Descaling is also a good idea - this is not the same as backflushing. The plastic tube you refer to is called a Pannarello arm. Savvy Classic owners replace this with a Silvia steam wand - relatively simple to do.


----------



## c_squared (Jun 26, 2013)

Just out of interest, when you used the machine and the shot lacked crema, what beans were you using?


----------



## Orabas (Nov 5, 2013)

Thanks for the advice Sys Kid, will do as you suggest and report back.

c_squared - Good point, I used a store bought espresso blend which I accept was not a fair test.

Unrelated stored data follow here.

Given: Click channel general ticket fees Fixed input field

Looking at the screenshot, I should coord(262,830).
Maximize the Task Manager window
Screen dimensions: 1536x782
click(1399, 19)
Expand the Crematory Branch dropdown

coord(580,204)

I am planning on following the steps above, getting a burr grinder (probably 2nd hand) and using some hasbean beans and then trying again.


----------



## c_squared (Jun 26, 2013)

The advice you have been given is really good, I followed a very similar set when I picked up my second hand classic and it's pretty easy to do.


----------



## TopBanana (Nov 1, 2013)

I found my espressos were bitter and crema-free whilst I was still using pre-ground supermarket espresso. Getting my own grinder made the biggest difference. A Skerton Hand grinder can be picked up relatively cheaply

http://shop.squaremilecoffee.com/products/skerton-hand-grinder


----------



## Kyle548 (Jan 24, 2013)

Orabas said:


> Thanks for the advice Sys Kid, will do as you suggest and report back.
> 
> c_squared - Good point, I used a store bought espresso blend which I accept was not a fair test.
> 
> I am planning on following the steps above, getting a burr grinder (probably 2nd hand) and using some hasbean beans and then trying again.


Might struggle getting good espresso from Has Bean if your making your first shots.

HB do roast great coffee and when made via a brewed method taste just as great BUT, for espresso, the challenge of pulling HB can be a little daunting.

You might be best off with current forum favourites Rave, or Coffee Bean Shop or Union.

This doesn't mean don't try HB and they are really great at what they do, but what they do is produce difficult but interesting and complex beans which translate to a very specific taste when pulled with espresso.


----------



## Mrboots2u (May 10, 2013)

Kyle548 said:


> Might struggle getting good espresso from Has Bean if your making your first shots.
> 
> HB do roast great coffee and when made via a brewed method taste just as great BUT, for espresso, the challenge of pulling HB can be a little daunting.
> 
> ...


Hasbean make coffee for espresso , it's different taste wise to Rave that for sure . Some of the challenge In pulling hasbean for a newbie can be that the grinder used doesn't go done enough to achieve great espresso, and therefore can result in unsuccessful pours. . Lighter roasts = finer grind needed . A lot of people on here have started with good success with a Hasbean starter pack . It's not to my specific taste but for those that walk the lighter side they are excellent . And that's not of say they don't produce great medium roasts with the chocolate, nuttiness that people love . Just ask them for recommendations .


----------



## Orabas (Nov 5, 2013)

Right - first off, apologies for reviving such an old post.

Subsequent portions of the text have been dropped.